Voilà un écrivain dont je souhaite parler depuis longtemps. Peut-être l’ai-je déjà fait… Ce blog est si vieux !
Je vais à la bibliothèque (toujours pas médiathèque dans mon vocabulaire). Cela faisait un bail : une période sans lecture. Cela est déjà arrivé, je m’inquiète au début et puis j’attends. Ça revient, enfin c’est toujours revenu.
Selon un rituel immuable, au moins trois livres : un polar, un livre de poésie ou un livre d’art selon l’humeur et… ce que je trouve en dérivant dans le rayon Romans.
Et le revoilà : Antonio Lobo Antunes. J’ai lu quelques livres de cet auteur et j’ai toujours été emballée, surprise, embarquée, séduite. Les écrivains portugais géniaux sont nombreux, José Saramago, la formidable Agustina Bessa-Luis – qui a travaillé avec le cinéaste Manoel Oliveira – Miguel Torga et tant tant d’autres !L’homme est terriblement portugais et pourtant… Père brésilien, grand-mère allemande, parlant un français superbe, marqué par la guerre d’Angola, il est pétri de son pays. Et ces titres : Le Cul de Judas, Le Retour des caravelles, Explication des oiseaux…
Dans ces Chroniques, cinquième de la série, des textes très courts, quatre ou cinq pages maximum parlent d’enfance et de solitude, de passé et de présent (oh le texte sur les quinze jours seul avec sa fille de onze ans !), de personnes mortes ou vivantes. C’est loufoque et tragique. C’est vrai et dingue. C’est cruel et hilarant. C’est précis. Cela s’intitule : Bien sûr que tu te souviens de moi.

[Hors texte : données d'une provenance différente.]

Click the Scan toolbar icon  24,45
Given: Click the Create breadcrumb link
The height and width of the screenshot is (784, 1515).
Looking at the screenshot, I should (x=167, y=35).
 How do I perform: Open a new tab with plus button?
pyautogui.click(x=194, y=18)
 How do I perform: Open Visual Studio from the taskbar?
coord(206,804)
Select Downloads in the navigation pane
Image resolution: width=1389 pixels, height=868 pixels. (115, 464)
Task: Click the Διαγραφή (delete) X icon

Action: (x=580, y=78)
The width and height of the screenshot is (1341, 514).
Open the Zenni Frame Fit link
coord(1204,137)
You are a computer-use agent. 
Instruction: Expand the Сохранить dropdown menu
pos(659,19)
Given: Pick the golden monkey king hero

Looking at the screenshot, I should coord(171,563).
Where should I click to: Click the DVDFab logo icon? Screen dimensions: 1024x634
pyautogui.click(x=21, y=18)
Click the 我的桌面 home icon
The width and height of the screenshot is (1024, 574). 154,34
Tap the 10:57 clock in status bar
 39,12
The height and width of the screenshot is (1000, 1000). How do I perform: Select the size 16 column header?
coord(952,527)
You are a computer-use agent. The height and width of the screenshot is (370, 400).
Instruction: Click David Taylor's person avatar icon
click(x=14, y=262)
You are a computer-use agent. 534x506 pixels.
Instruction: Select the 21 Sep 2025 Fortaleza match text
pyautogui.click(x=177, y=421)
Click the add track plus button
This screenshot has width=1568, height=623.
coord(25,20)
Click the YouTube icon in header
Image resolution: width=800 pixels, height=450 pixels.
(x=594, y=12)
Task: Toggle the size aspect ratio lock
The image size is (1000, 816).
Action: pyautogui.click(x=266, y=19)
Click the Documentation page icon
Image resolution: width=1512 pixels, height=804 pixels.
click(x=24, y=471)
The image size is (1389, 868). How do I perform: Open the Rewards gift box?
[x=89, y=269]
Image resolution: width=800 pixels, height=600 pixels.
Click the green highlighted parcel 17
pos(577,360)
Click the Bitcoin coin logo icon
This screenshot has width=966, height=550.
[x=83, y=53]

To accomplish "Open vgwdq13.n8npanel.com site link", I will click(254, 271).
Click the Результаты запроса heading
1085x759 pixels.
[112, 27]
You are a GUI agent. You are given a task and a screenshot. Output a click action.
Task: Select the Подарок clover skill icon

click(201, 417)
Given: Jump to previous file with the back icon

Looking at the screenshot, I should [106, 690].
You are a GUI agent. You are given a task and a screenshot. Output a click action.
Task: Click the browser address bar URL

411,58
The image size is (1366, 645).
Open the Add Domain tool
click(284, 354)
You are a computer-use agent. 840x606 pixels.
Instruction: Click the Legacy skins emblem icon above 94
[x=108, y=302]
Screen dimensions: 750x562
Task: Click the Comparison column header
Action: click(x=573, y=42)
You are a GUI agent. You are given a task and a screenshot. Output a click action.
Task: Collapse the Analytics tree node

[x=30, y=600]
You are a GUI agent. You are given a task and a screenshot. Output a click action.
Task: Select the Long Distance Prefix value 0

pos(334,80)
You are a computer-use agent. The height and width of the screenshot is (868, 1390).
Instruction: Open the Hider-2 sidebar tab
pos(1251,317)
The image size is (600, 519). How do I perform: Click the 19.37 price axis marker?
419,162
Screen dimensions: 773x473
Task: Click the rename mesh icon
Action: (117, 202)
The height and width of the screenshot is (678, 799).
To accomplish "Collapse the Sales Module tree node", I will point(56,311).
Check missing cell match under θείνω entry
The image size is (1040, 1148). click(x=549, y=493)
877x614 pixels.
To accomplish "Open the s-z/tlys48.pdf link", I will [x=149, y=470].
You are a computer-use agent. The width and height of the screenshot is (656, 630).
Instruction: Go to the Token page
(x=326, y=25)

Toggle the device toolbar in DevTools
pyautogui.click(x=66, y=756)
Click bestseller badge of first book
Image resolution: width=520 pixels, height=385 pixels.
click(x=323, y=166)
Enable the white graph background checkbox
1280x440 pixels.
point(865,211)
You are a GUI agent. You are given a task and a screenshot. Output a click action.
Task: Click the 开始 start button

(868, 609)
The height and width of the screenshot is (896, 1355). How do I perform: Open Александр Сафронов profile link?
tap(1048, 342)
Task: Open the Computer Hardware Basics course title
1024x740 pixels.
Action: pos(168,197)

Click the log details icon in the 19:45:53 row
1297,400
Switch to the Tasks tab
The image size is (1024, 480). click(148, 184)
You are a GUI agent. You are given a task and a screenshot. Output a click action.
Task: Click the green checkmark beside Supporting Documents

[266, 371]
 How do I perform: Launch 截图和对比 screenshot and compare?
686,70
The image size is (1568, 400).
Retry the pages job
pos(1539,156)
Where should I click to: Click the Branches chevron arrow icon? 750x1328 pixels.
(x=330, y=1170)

Ces fragments de vie sont livrés avec acuité et ironie : le Portugal de Salazar, les hommes politiques, l’Église, la bourgeoisie, rien n’échappe au regard acéré du solitaire, voué à l’écriture.
Le texte qui ouvre le recueil, La conséquence des feux rouges, vous met immédiatement dans le bain. C’est un livre de râleur, d’enfant très observateur (pléonasme ?) et implacable.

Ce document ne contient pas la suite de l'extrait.